EXERCISE AIM
Answer with the exact lines of the following material from the one containing "Where should I click to: Click the forward" through the one containing "The height and width of the screenshot is (593, 894).", both end lines included.

EXTRACTED DATA
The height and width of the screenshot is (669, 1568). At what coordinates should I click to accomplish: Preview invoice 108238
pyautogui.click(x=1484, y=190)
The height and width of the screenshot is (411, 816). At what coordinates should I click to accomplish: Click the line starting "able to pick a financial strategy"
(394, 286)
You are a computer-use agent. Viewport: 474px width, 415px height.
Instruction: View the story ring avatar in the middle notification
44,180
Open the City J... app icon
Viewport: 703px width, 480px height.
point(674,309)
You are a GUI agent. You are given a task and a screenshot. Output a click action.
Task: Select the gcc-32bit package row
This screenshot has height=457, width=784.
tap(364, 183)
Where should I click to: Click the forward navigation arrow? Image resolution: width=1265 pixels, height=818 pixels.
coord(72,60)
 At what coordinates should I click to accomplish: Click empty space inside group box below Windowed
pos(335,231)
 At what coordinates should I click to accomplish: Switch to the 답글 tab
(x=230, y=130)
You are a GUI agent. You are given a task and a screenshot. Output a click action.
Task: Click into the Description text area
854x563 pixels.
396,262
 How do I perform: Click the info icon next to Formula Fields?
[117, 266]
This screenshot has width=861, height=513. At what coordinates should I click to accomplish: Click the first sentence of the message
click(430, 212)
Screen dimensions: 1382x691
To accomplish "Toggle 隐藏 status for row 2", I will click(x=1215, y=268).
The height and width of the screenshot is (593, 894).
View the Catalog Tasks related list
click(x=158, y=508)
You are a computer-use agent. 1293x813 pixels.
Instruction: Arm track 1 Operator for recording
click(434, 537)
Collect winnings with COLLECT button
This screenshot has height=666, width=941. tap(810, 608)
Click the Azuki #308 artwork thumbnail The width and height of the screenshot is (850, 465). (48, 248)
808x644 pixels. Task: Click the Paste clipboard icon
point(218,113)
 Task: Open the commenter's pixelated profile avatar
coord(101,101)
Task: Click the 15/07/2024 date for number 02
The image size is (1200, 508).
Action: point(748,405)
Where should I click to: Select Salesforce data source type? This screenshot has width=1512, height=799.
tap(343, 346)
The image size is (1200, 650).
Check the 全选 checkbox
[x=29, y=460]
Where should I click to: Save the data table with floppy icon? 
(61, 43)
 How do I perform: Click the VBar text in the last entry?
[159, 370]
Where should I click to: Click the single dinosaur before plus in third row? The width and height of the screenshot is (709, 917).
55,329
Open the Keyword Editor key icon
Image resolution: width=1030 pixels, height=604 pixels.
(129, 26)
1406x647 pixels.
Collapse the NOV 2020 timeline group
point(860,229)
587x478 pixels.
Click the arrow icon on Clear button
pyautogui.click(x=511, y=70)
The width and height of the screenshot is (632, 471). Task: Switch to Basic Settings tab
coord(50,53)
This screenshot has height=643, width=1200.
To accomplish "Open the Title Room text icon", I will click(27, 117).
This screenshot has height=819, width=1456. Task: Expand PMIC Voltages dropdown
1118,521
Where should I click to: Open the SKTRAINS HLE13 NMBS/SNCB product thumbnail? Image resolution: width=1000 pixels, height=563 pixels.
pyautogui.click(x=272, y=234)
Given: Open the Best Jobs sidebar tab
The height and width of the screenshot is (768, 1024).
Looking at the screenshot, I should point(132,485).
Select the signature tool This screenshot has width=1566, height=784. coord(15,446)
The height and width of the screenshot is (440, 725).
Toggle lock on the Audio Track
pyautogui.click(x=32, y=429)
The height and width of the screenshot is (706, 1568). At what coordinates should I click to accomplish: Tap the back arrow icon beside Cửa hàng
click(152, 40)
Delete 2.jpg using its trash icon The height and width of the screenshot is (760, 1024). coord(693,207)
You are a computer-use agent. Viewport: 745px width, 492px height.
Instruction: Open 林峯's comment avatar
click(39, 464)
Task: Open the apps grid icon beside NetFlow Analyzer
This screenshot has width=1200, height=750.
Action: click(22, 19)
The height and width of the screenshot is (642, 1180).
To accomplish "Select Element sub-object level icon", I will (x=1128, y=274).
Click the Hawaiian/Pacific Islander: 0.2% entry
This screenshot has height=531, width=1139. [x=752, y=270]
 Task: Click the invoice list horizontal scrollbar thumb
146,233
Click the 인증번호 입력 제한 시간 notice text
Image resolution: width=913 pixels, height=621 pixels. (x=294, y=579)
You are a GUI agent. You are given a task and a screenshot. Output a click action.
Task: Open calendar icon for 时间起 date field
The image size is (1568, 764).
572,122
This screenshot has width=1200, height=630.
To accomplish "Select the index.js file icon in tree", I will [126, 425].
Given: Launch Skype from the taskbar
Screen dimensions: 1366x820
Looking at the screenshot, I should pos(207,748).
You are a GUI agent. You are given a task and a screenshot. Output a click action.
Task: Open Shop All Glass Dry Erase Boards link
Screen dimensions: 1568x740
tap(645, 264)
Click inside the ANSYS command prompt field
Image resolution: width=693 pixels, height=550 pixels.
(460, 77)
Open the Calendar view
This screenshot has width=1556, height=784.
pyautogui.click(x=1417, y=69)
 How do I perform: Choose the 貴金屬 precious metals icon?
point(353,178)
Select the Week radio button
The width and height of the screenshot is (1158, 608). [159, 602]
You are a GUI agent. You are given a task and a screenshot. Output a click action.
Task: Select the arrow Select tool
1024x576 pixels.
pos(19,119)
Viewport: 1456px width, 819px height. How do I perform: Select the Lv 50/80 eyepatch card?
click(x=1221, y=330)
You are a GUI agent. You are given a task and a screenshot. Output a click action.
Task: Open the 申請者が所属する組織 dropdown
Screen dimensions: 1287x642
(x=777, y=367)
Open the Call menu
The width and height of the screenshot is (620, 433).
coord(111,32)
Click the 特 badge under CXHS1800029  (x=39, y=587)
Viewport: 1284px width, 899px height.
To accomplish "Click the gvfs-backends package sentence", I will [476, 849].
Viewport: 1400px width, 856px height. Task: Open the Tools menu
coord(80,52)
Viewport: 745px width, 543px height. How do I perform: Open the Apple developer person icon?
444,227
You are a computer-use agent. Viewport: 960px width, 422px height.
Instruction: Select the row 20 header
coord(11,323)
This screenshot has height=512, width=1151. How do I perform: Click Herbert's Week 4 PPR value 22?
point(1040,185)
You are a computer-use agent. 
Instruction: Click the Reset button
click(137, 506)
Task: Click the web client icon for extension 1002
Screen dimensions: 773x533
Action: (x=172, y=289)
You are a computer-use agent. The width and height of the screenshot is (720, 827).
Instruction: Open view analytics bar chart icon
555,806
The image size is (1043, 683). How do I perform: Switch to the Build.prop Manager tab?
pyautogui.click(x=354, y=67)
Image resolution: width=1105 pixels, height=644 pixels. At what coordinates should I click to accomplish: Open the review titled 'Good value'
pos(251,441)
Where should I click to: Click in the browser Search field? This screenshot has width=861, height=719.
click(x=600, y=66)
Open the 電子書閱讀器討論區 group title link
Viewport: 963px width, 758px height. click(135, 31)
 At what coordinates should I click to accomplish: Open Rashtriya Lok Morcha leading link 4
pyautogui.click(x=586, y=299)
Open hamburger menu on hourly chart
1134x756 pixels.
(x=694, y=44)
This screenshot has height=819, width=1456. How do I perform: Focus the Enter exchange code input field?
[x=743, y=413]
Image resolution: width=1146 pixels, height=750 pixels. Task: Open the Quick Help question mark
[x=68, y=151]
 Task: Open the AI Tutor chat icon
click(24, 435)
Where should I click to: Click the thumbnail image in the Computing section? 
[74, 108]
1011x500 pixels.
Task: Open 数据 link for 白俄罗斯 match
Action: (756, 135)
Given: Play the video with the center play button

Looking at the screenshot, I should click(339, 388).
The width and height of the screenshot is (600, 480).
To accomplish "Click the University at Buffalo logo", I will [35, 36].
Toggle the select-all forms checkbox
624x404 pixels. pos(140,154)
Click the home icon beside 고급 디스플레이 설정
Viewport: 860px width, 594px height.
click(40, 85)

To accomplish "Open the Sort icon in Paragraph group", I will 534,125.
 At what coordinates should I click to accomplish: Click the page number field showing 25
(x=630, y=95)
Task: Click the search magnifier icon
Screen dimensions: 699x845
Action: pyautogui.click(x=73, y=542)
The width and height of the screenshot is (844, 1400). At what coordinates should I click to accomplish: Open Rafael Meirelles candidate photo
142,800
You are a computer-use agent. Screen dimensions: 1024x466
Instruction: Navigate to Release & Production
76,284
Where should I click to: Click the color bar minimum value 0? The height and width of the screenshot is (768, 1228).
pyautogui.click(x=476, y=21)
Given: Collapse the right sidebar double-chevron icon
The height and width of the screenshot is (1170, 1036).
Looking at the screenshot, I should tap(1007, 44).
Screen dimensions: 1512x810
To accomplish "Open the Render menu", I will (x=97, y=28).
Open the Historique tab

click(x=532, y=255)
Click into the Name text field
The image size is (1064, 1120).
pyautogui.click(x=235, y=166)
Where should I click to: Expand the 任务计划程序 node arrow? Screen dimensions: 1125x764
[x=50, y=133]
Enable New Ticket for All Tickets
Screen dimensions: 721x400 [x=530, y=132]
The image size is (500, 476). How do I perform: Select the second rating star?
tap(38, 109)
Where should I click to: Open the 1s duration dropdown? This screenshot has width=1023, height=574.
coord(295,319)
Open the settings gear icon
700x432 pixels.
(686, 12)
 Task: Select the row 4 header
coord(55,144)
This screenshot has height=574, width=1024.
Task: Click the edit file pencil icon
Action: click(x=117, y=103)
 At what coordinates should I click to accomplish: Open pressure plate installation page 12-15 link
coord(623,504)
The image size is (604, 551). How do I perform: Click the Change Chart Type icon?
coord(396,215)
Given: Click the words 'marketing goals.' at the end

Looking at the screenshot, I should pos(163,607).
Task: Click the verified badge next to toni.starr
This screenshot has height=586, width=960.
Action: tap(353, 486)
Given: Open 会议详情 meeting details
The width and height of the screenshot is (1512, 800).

ANSWER SECTION
Where should I click to: Click the forward navigation arrow? Image resolution: width=1265 pixels, height=818 pixels.
coord(72,60)
 At what coordinates should I click to accomplish: Click empty space inside group box below Windowed
pos(335,231)
 At what coordinates should I click to accomplish: Switch to the 답글 tab
(x=230, y=130)
You are a GUI agent. You are given a task and a screenshot. Output a click action.
Task: Click into the Description text area
854x563 pixels.
396,262
 How do I perform: Click the info icon next to Formula Fields?
[117, 266]
This screenshot has width=861, height=513. At what coordinates should I click to accomplish: Click the first sentence of the message
click(430, 212)
Screen dimensions: 1382x691
To accomplish "Toggle 隐藏 status for row 2", I will click(x=1215, y=268).
The height and width of the screenshot is (593, 894).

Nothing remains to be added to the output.